Dataset rows:
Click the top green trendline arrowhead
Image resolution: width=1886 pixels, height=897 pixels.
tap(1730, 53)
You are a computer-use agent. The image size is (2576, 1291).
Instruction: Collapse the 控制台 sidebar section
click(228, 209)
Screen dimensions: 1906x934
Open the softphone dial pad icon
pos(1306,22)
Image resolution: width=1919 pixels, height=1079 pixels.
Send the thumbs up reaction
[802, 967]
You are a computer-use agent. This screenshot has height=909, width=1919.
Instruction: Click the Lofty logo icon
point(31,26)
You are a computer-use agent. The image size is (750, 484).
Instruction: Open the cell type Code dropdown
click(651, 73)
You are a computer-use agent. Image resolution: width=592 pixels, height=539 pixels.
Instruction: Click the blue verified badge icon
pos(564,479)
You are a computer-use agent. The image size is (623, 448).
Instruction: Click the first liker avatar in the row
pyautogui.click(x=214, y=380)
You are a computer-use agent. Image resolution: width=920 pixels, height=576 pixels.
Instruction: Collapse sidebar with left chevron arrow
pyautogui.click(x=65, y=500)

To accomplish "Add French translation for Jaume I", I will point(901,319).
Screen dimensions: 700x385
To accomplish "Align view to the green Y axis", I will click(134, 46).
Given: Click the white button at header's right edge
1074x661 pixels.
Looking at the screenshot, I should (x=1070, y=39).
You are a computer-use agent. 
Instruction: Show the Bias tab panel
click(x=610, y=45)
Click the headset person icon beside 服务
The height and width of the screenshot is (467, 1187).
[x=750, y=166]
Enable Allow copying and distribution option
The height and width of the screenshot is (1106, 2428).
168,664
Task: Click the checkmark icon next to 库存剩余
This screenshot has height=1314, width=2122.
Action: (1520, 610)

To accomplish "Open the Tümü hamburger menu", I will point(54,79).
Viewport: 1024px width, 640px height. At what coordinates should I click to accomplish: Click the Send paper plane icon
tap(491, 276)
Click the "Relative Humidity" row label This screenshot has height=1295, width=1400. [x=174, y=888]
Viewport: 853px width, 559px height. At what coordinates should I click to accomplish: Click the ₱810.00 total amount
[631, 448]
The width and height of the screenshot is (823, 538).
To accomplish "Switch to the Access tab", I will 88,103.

WORK TO COMPLETE:
Could you write out everything from the line containing "Image resolution: width=1919" down to the line containing "click(651, 73)", both ends included and requests kept, multiplying each coordinate in the answers by 1.8 and rounding to whole numbers with halves going up? Reproduce only those lines and leave all other numbers unchanged.

OUTPUT FOR THIS EXERCISE:
Image resolution: width=1919 pixels, height=1079 pixels.
Send the thumbs up reaction
[1444, 1741]
You are a computer-use agent. This screenshot has height=909, width=1919.
Instruction: Click the Lofty logo icon
point(56,47)
You are a computer-use agent. The image size is (750, 484).
Instruction: Open the cell type Code dropdown
click(1172, 131)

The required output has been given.